Other favorites include the “Night on Bald Mountain” sequence from Disney’s 1940 feature “Fantasia,” Popeye in “Fright to the Finish” (1954), Porky Pig’s Jekyll-Hyde spoof “The Case of the Stuttering Pig,” Disney’s 1929 black-and-white classic “Skeleton Dance,” “Betty Boop’s Halloween Party” (1933) and many others.
And how about Witch Hazel? Remember her? And if you do, which witch do you remember?
There were actually four Witch Hazel characters used by four different animation studios in the classic theatrical-cartoon era. (The name is, of course, a pun on the astringent derived from the witch hazel shrub.)

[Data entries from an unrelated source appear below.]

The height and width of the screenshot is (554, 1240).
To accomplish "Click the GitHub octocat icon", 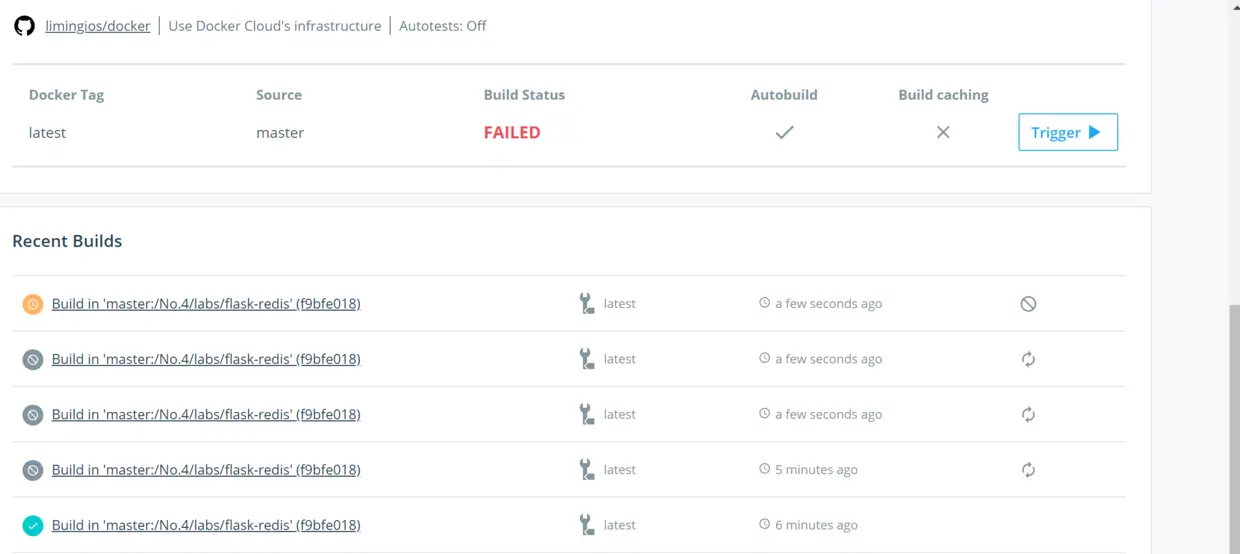I will [x=24, y=26].
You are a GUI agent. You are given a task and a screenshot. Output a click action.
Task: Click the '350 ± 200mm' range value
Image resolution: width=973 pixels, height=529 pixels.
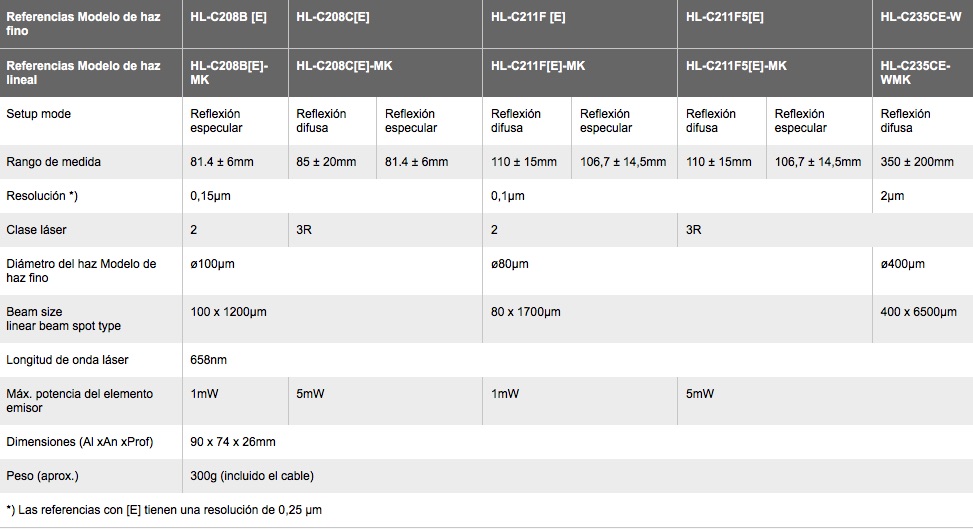point(917,162)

The first Witch Hazel to come along was in a 1936 MGM cartoon titled “Bottles,” in which a pharmacist falls asleep and dreams his medicine bottles have come to life — including a jar of witch hazel, which naturally becomes a cackling witch.
In 1952 Disney released the Donald Duck cartoon “Trick or Treat,” with a different Witch Hazel teaming up with Huey, Dewey and Louie to teach Donald a lesson when he plays a prank instead of giving his nephews candy.
Two years later, in 1956, Warner Bros. got into the act with “Bewitched Bunny,” as Bugs Bunny rescues Hansel and Gretel from another Witch Hazel, and she decides that rabbit stew will do.
Finally, in 1958, Casper encounters yet another Witch Hazel, the roommate of his girlfriend Witch Wendy in Paramount’s “Which Is Witch?”
And if your kids want something more contemporary, all the current animated TV stars — SpongeBob SquarePants, Scooby-Doo, Garfield, Dora the Explorer, etc. — have also appeared in Halloween-themed cartoons of one kind or another.